(Excerpts from a dataset)
↓↓↓

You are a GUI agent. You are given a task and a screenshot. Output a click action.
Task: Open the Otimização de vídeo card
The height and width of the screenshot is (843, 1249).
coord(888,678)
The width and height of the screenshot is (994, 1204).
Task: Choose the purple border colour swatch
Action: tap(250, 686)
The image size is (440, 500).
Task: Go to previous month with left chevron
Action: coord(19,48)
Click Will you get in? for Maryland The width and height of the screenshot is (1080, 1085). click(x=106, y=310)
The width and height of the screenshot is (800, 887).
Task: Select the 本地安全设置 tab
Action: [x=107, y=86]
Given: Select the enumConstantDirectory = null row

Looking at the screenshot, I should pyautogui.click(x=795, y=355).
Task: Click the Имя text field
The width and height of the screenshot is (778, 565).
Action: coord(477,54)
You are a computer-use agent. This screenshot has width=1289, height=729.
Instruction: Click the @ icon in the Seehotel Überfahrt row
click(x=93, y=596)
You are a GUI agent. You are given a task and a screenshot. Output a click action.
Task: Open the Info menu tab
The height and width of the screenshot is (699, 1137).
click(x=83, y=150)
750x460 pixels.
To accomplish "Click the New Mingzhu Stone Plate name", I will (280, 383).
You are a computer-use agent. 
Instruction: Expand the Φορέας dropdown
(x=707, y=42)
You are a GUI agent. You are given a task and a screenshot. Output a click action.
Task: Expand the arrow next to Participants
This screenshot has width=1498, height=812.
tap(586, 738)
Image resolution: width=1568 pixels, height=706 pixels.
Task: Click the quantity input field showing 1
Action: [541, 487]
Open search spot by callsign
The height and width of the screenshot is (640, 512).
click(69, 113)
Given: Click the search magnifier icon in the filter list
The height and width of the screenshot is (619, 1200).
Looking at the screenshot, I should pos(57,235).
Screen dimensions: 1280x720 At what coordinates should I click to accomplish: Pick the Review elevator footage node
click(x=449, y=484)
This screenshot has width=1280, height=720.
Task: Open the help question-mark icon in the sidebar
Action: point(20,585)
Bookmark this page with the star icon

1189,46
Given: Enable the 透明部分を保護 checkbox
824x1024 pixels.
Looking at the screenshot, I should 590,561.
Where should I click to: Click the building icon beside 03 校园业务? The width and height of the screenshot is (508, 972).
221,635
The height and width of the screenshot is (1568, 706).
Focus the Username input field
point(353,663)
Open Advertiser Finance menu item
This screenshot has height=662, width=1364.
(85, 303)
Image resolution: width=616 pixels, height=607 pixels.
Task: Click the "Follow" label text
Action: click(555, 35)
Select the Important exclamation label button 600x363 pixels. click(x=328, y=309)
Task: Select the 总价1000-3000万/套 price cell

↑↑↑

Exercise prompt: Repeat the data verbatim, line after line, leaving nothing out.

The answer:
You are a GUI agent. You are given a task and a screenshot. Output a click action.
Task: Open the Otimização de vídeo card
The height and width of the screenshot is (843, 1249).
coord(888,678)
The width and height of the screenshot is (994, 1204).
Task: Choose the purple border colour swatch
Action: tap(250, 686)
The image size is (440, 500).
Task: Go to previous month with left chevron
Action: coord(19,48)
Click Will you get in? for Maryland The width and height of the screenshot is (1080, 1085). click(x=106, y=310)
The width and height of the screenshot is (800, 887).
Task: Select the 本地安全设置 tab
Action: [x=107, y=86]
Given: Select the enumConstantDirectory = null row

Looking at the screenshot, I should pyautogui.click(x=795, y=355).
Task: Click the Имя text field
The width and height of the screenshot is (778, 565).
Action: coord(477,54)
You are a computer-use agent. This screenshot has width=1289, height=729.
Instruction: Click the @ icon in the Seehotel Überfahrt row
click(x=93, y=596)
You are a GUI agent. You are given a task and a screenshot. Output a click action.
Task: Open the Info menu tab
The height and width of the screenshot is (699, 1137).
click(x=83, y=150)
750x460 pixels.
To accomplish "Click the New Mingzhu Stone Plate name", I will (280, 383).
You are a computer-use agent. 
Instruction: Expand the Φορέας dropdown
(x=707, y=42)
You are a GUI agent. You are given a task and a screenshot. Output a click action.
Task: Expand the arrow next to Participants
This screenshot has width=1498, height=812.
tap(586, 738)
Image resolution: width=1568 pixels, height=706 pixels.
Task: Click the quantity input field showing 1
Action: [541, 487]
Open search spot by callsign
The height and width of the screenshot is (640, 512).
click(69, 113)
Given: Click the search magnifier icon in the filter list
The height and width of the screenshot is (619, 1200).
Looking at the screenshot, I should pos(57,235).
Screen dimensions: 1280x720 At what coordinates should I click to accomplish: Pick the Review elevator footage node
click(x=449, y=484)
This screenshot has width=1280, height=720.
Task: Open the help question-mark icon in the sidebar
Action: point(20,585)
Bookmark this page with the star icon

1189,46
Given: Enable the 透明部分を保護 checkbox
824x1024 pixels.
Looking at the screenshot, I should 590,561.
Where should I click to: Click the building icon beside 03 校园业务? The width and height of the screenshot is (508, 972).
221,635
The height and width of the screenshot is (1568, 706).
Focus the Username input field
point(353,663)
Open Advertiser Finance menu item
This screenshot has height=662, width=1364.
(85, 303)
Image resolution: width=616 pixels, height=607 pixels.
Task: Click the "Follow" label text
Action: click(555, 35)
Select the Important exclamation label button 600x363 pixels. click(x=328, y=309)
Task: Select the 总价1000-3000万/套 price cell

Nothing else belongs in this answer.